Clause III.—The questions to be treated by these commissions will comprise debts, private properties and credits.
Clause IV.—The members of the two commissions must be at The Hague on June 26.
Clause V.—The two commissions will strive to reach joint resolutions on the questions mentioned in Clause III.
Clause VI.—To permit the commissions to work peacefully, and also to re-establish mutual confidence, the Soviet Government and its allied republics on the one side and the other governments on the other, pledge themselves to abstain from any act of aggression and subversive propaganda. The pledge for abstaining from any act of aggression will be based upon the present status quo, and will remain in force for a period of four months after the conclusion of the work of the commission.
The pledge concerning propaganda will oblige the Governments not to interfere in any way in the internal affairs of other states, and not to assist, financially or by any other means, political organizations in other countries, and will oblige them to suppress in their territory "any attempt to commit acts of violence in other states or aiming to disturb the territorial or political status quo."
The final adoption of the truce compact was without incident except that Lithuania inquired whether the truce would prevent powers other than Russian from attacking each other. In other words Lithuania was anxious to know whether Poland would be prevented from attacking Lithuania in connection with the dispute over Vilna or the other boundary questions between the two nations. Assurance was given the Lithuanians that the peace would be general.
United States Refuses to Join Conference.—When the conference at The Hague was proposed, it was hoped that the United States would send a delegation, and an invitation was at once extended. On May 15, however.

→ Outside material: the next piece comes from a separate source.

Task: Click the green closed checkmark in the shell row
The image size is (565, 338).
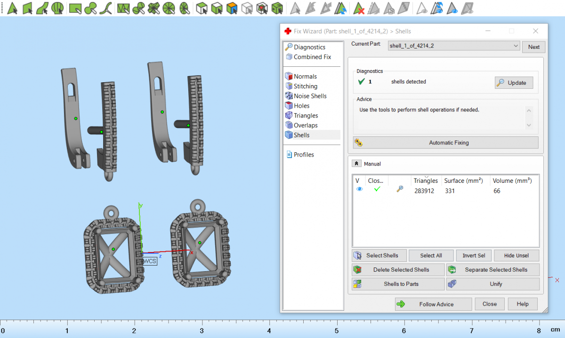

Secretary Hughes declined the invitation in a reply the main part of which reads as follows:
The American people have given the most tangible evidence of their unselfish interest in the economic recuperation of Russia, and this Government would be most reluctant to abstain from any opportunity of helpfulness.
This Government, however, is unable to conclude that it can helpfully participate in the meeting at The Hague, as this would appear to be a continuance under a different nomenclature of the Genoa Conference and destined to encounter the same difficulties if the attitude disclosed in the Russian memorandum of May 11 remains unchanged.

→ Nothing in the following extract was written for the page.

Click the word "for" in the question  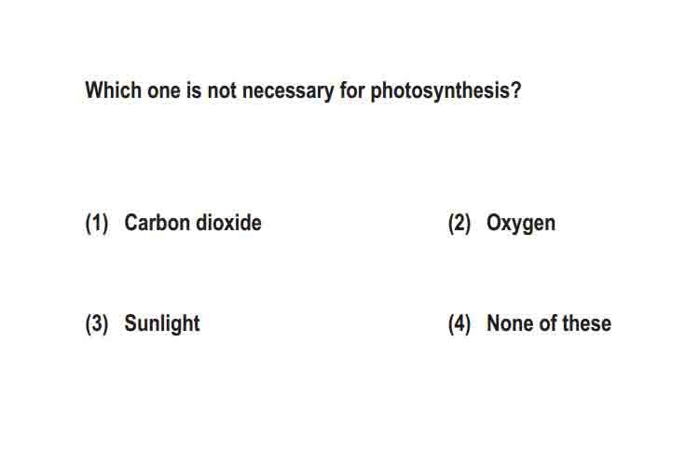(x=352, y=90)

The inescapable and ultimate question would appear to be the restoration of productivity in Russia, the essential conditions of which are still to be secured and must in the nature of things be provided within Russia herself.
While this Government has believed that these conditions are reasonably clear, it has always been ready to join with the Governments extending the present invitation in arranging for an inquiry by experts into the economic situation in Russia and the necessary remedies. Such an inquiry would approximately deal with the economic prerequisites of that restoration of production in Russia, without which there would appear to be lacking any sound basis for credits.
It should be added that this Government is most willing to give serious attention to any proposals issuing from the Genoa Conference or any later conference, but it regards the present suggestions in apparent response to the Russian memorandum of May 11, as lacking, in view of the terms of that memorandum, in the definiteness which would make possible the concurrence of this Government in the proposed plan.
Attitude of France.—At the Genoa Conference the solidarity of France and Great Britain was seriously threatened by their divergent views on Russia. France, followed by Belgium, Poland, and -the Little Entente, held that what the Soviets had taken from foreigners they must return, while the English were willing to accept possession, with technical ownership vested in the Soviet Government. When the Hague Conference was proposed, the French and Belgian delegates felt it necessary to leave the decision to their respective governments. On June 3, Premier Poincare published a memorandum stating the French position. The memorandum declared that first of all Russia should be forced to withdraw her note of May 11, and then should accept flatly recognition of her war debt, prewar debt, and return of naturalized property formerly owned by foreigners. Russia must drop her counter-claims, and realize that she can get no government loan now. Then and then only should the experts take up the problem of help for Russia.
Speaking before the Chamber of Deputies on June 1, M. Poincare declared that while he did not seek to break the Entente, France must be treated as an equal and not "dragged along at England's tail." As regards the Hague Conference, France, he said, had reserved entire freedom of action. Without the United States the inquiry would be necessarily incomplete, and the reconstruction of Europe without the great creditor republic would be chimerical.
ITALY AND THE NEAR EAST
Russo-Italian Trade Agreement.—In accepting the proposal for a conference at The Hague, Italy as well as Japan and other states reserved the right to conclude trade agreements with Russia which were already under negotiation. Accordingly, on May 24, Italy and Russia signed a commercial treaty completing the provisional accord of last December. Russia was ready to grant even more extensive concessions with the idea of showing what the other powers had lost by their attitude at Genoa. Italy, however, was unwilling to enter into any agreement which would sacrifice her moral obligations to her allies.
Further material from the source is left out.